A condition of the offer is that you agree to relocate to the Richmond, Virginia area.  You will be eligible for relocation assistance in accordance with the Company’s Executive Level relocation guidelines.

STOCK OWNERSHIP GUIDELINES FOR COMPANY OFFICERS

As an Executive Officer of the Company, you will be required to hold a multiple of your annual base salary in Company shares (to be determined by the Company) in accordance with the Company’s Stock Ownership Guidelines.

INTELLECTUAL PROPERTY AND NON-COMPETITION AGREEMENTS

As a condition of this employment offer, you will be required to execute, in a form substantially similar to the corresponding Honeywell agreements, (i) the Company’s intellectual property agreement, and (ii) the Company’s noncompete agreement for senior executives” (“Noncompete Agreement”), prior to the Separation Date.

ACCEPTANCE OF OFFER

Please indicate your acceptance of this offer by signing this letter in the space provided and returning it to me.
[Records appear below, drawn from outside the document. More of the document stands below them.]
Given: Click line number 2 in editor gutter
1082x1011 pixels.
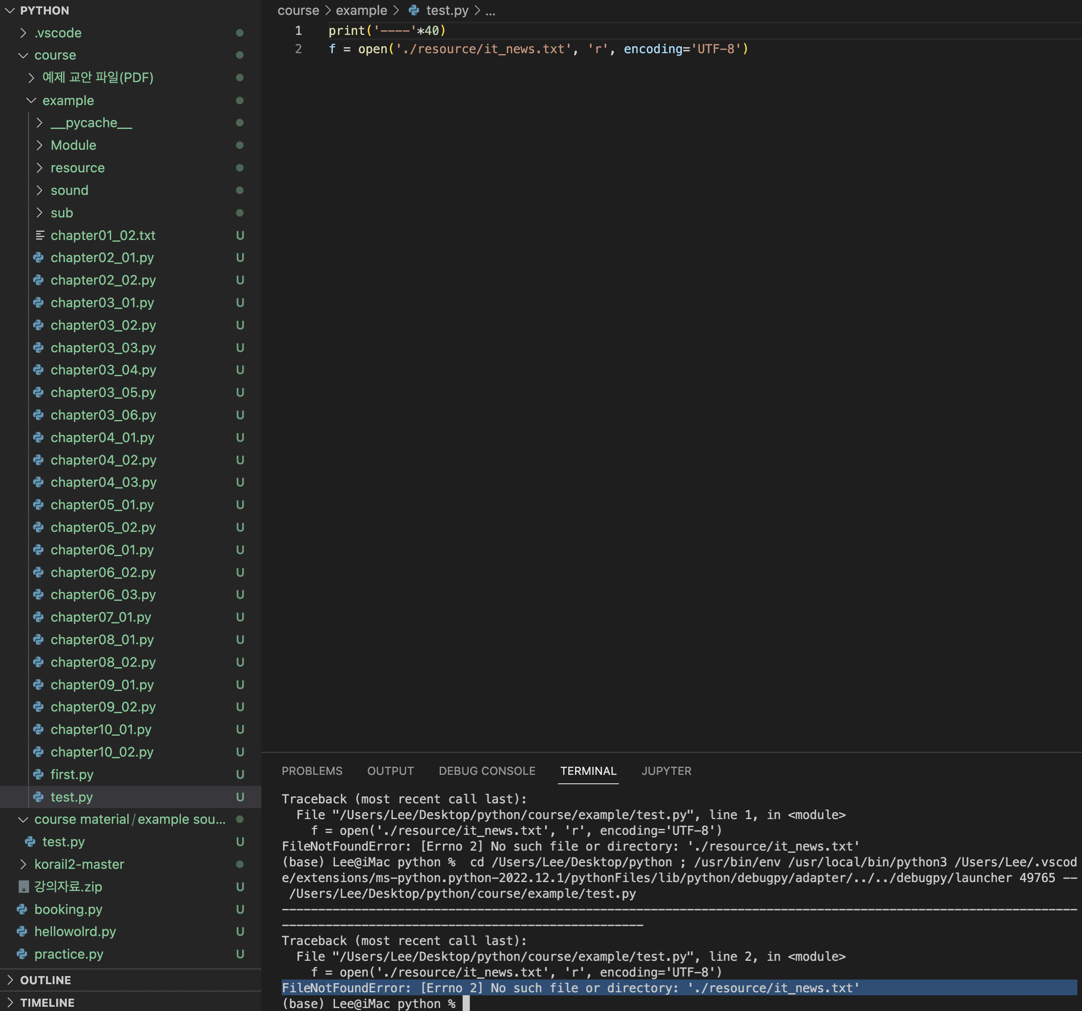Looking at the screenshot, I should click(x=298, y=49).
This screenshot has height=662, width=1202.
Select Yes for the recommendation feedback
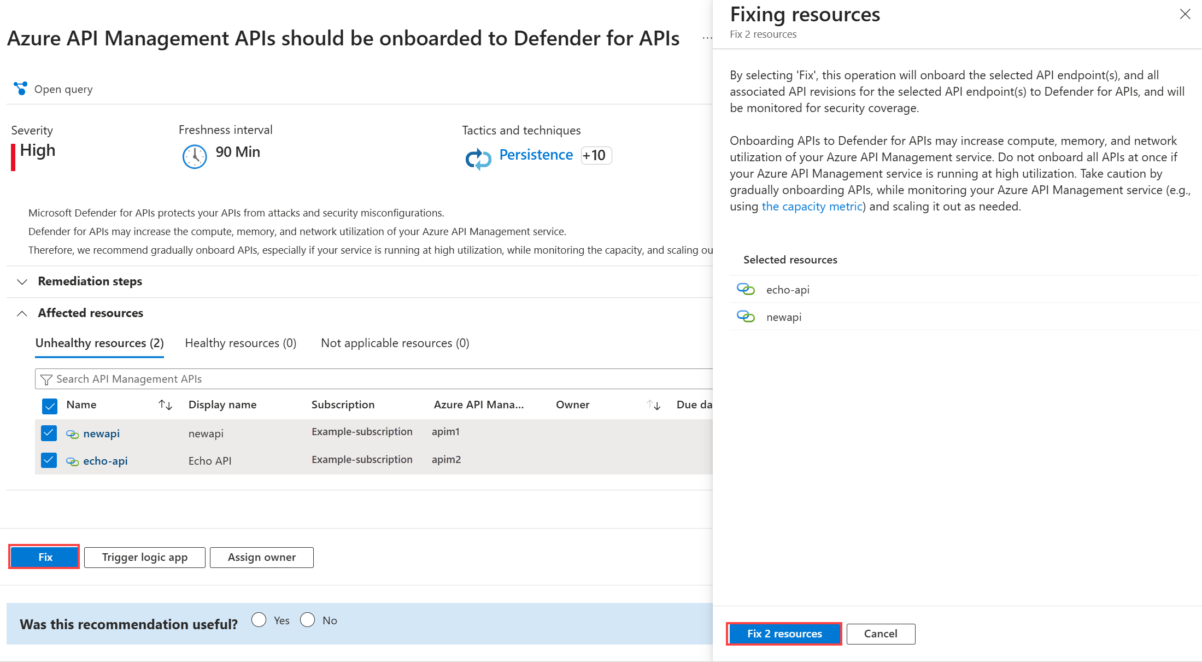coord(259,619)
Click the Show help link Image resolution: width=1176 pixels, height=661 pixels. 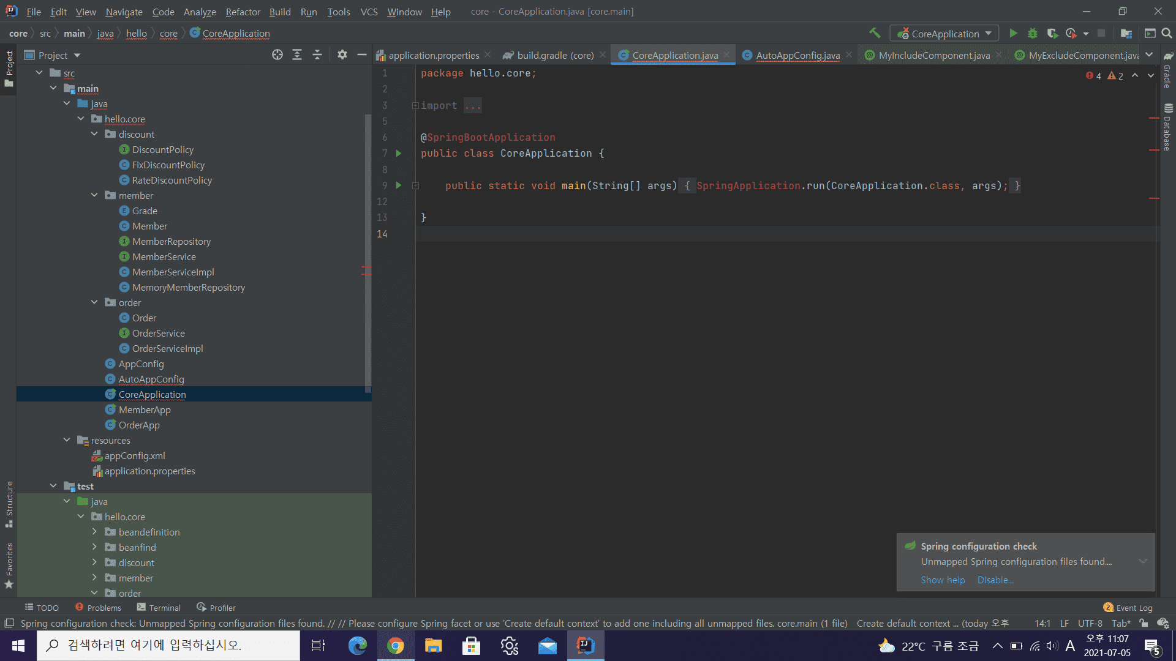[943, 580]
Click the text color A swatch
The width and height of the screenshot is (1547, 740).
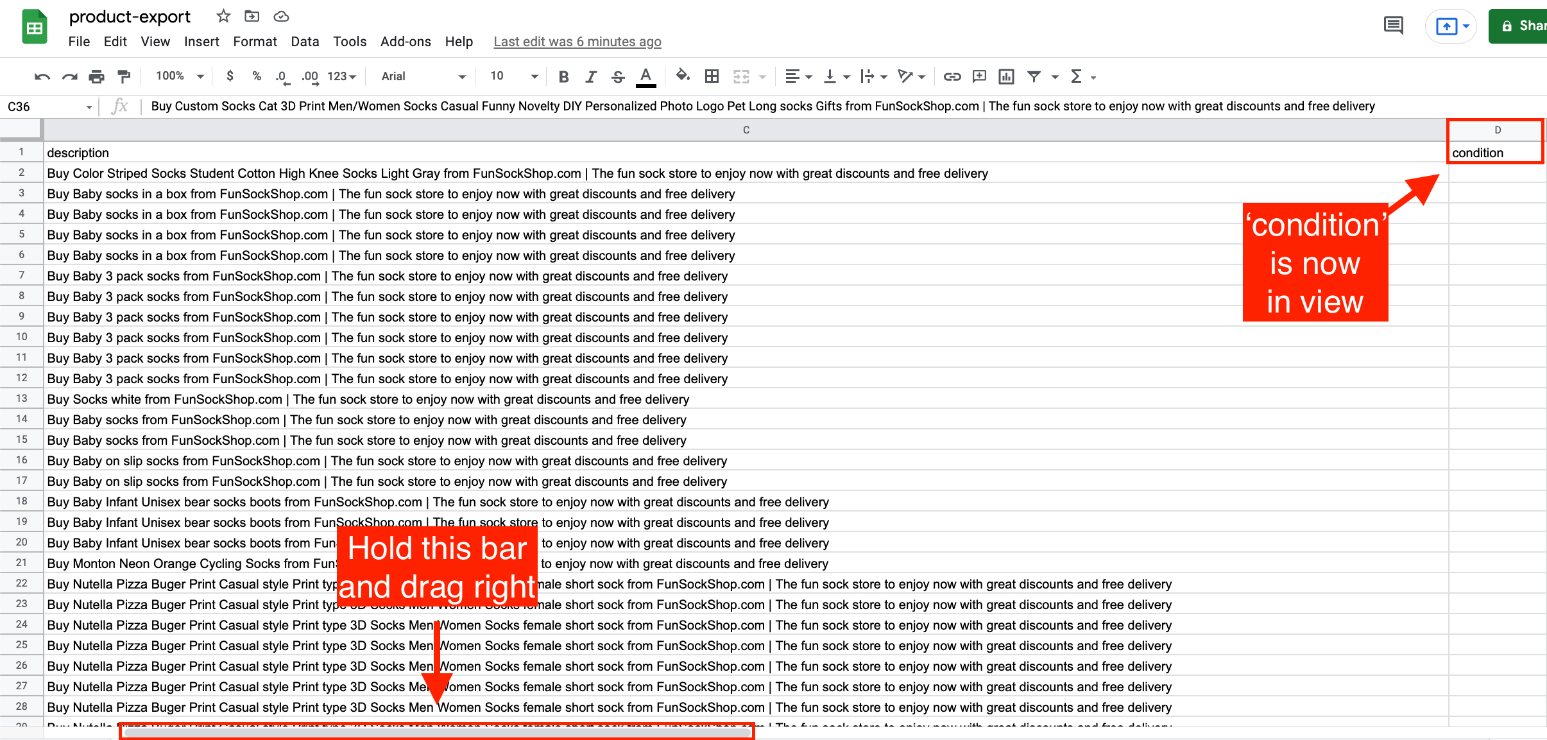(x=645, y=76)
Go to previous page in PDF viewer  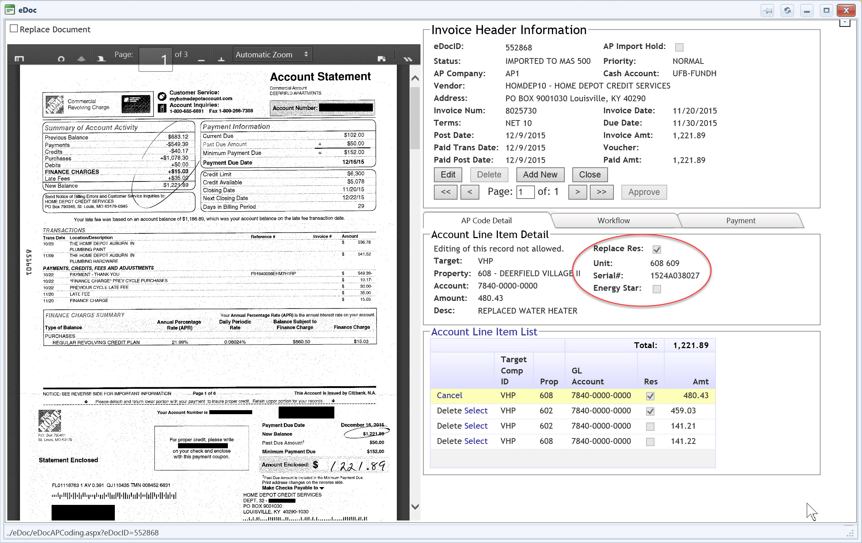pos(81,58)
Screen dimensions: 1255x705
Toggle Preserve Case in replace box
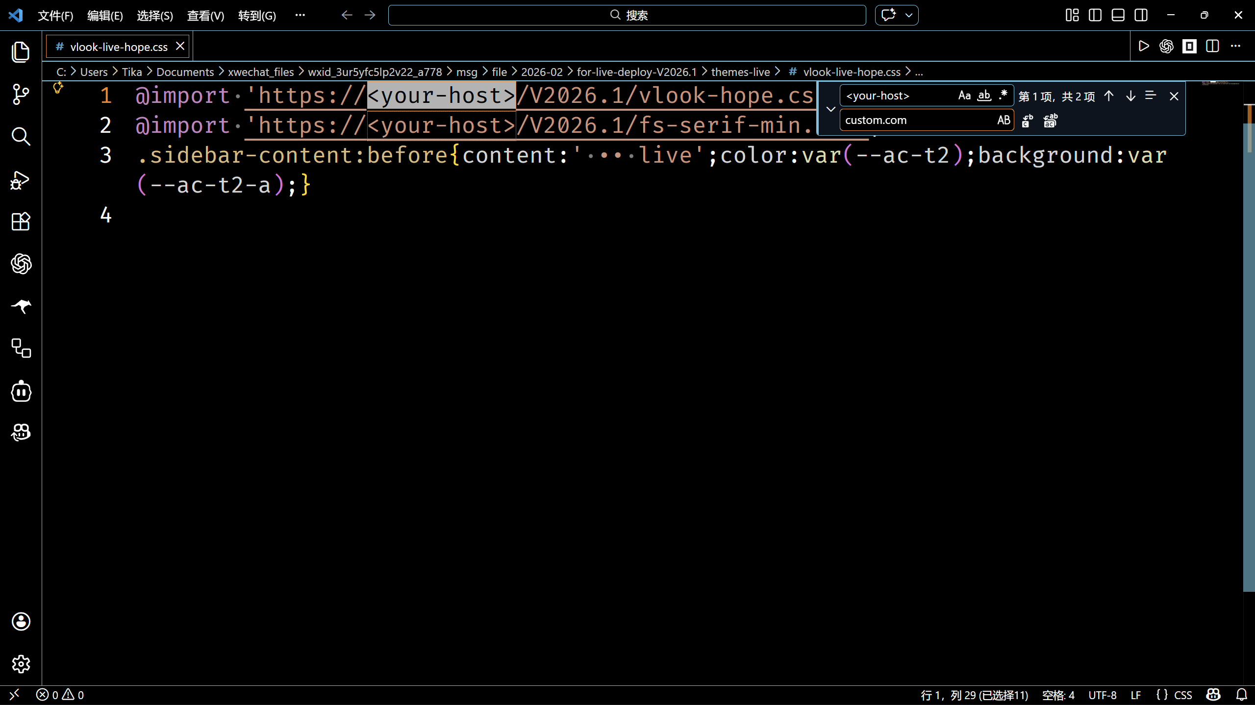coord(1003,120)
If you have any questions or need any further information about our offer, please contact me directly.
 
Congratulations,
 
 
Michael Preston
SVP, CFO
AdvanSix

Cc:  Jonathan Bellamy
 
Read and Accepted:



/s/ Christopher Gramm
 
8/19/16
Christopher Gramm
 
Date


All businesses experience changing conditions.  Accordingly, we reserve the right to change work assignments, reporting relationships and staffing levels to meet business needs, and your employment with Honeywell will be on an “at will” basis.  This means that there is no guarantee of employment for any specific period, and either you, the Company or Honeywell (as applicable) may terminate your employment at any time.